E. Pottier bersama Edouard Vaillant, Augustin Avrial, Joannar, Simon Dereur adalah anggota pimpinan Komune Paris yang ingin mendirikan kekuasaan proletar yang kuat dan yang mewakili kelas buruh serta melakukan perlawanan dengan keras. Namun, Komune Paris tidak berumur panjang. Borjuis Perancis yang dibenggoli Louis-Adolphe Thiers—Pemerintahan Versaillkes—melakukan serangan militer membasmi Komune. Banyak anggota pimpinan Komune yang gugur, korban minggu berdarah 2-28 Mei 1871. Teror Pemerintahan Versailles ini menyebabkan 30 sampai 40 ribu orang pendukung Komune terbunuh, 40 ribu dipenjarakan, termasuk banyak wanita dan anak-anak. Selama seminggu suntuk berlangsung pembunuhan besar-besaran terhadap rakyat tidak bersenjata, pria, wanita dan anak-anak. Senapan biasa tidak memadai lagi untuk membunuh dengan cepat, sehingga pembunuhan atas ratusan tahanan dilakukan dengan menggunakan senapan mesin. Dinding Komunar di pemakaman Pere Lachaise, di mana berlangsung pembantaian massal itu, kini masih berdiri menjadi saksi bisu atas kegilaan yang dilakukan kelas penguasa terhadap kelas pekerja yang berani bangkit membela hak-hak mereka. Histeria menghantui Paris. Di bulan Mei 1871, tentara dan polisi menembak setiap orang yang kelihatan. Paris dilanda pembantaian manusia. Penembakan berlangsung terus sampai barikade terakhir takluk. Komune Paris dikalahkan.
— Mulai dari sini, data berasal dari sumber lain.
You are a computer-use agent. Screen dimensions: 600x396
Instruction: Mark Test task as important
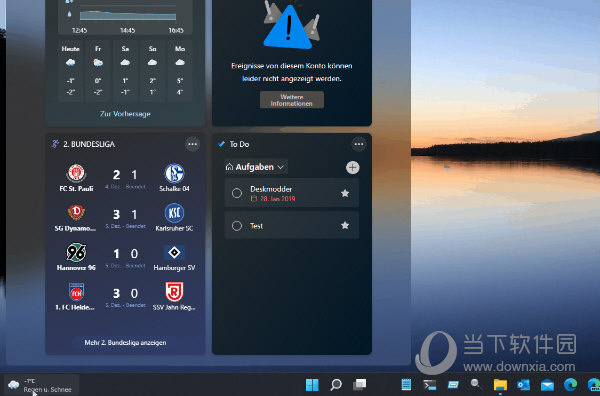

Betapapun besarnya pengorbanan kaum Komunar, Komune Paris mempunyai arti yang sangat penting bagi perjuangan umum proletariat. Komune Paris telah membawa maju perjuangan untuk sosialisme di Eropa; telah menunjukkan kekuatan perang dalam negeri. Komune Paris adalah contoh gemilang yang paling cemerlang dari gerakan proletariat di abad XIX. Dari pengalaman ini proletariat mendapat pendidikan bahwa perjuangan kelas, dalam syarat-syarat tertentu akan mengambil bentuk perjuangan bersenjata dan perang dalam negeri, dan hanya kelas buruhlah yang setia sampai terakhir pada Komune, sedangkan kaum republiken borjuis kecil segera membelot.
Dalam sidang Dewan Umum Internasionale tanggal 25 Mei 1871 Marx mengatakan, kekalahan Komune terjadi karena penindasan yang dilakukan terhadap Komune dengan bantuan kekuatan Prussia. Prussia Bismarck yang bermusuhan dengan Perancis membebaskan 13.000 pasukan Perancis yang telah tertawan untuk digunakan oleh borjuis Perancis mengepung Paris dan menindas Komune. Ini adalah pengalaman sejarah. Kelas atas selalu bersatu untuk menindas kelas pekerja. Dalam sidang tersebut Marx menyatakan bahwa kekalahan proletariat bersifat sementara. Prinsip-prinsip Komune adalah abadi dan tidak dapat dihancurkan. Dia akan muncul lagi sampai pada kelas pekerja mencapai pembebasan. Juni 1871 E. Pottier mengabadikan semangat Komune Paris dengan sajaknya Internasionale. Tujuh belas tahun kemudian, bulan Juni 1888, seorang komponis kelas buruh, Pierre Degeyter, menggubah musik untuk syair tersebut. Lahirlah Himne Internasionale. Sejak itu lagu Internasionale berkumandang di semua benua.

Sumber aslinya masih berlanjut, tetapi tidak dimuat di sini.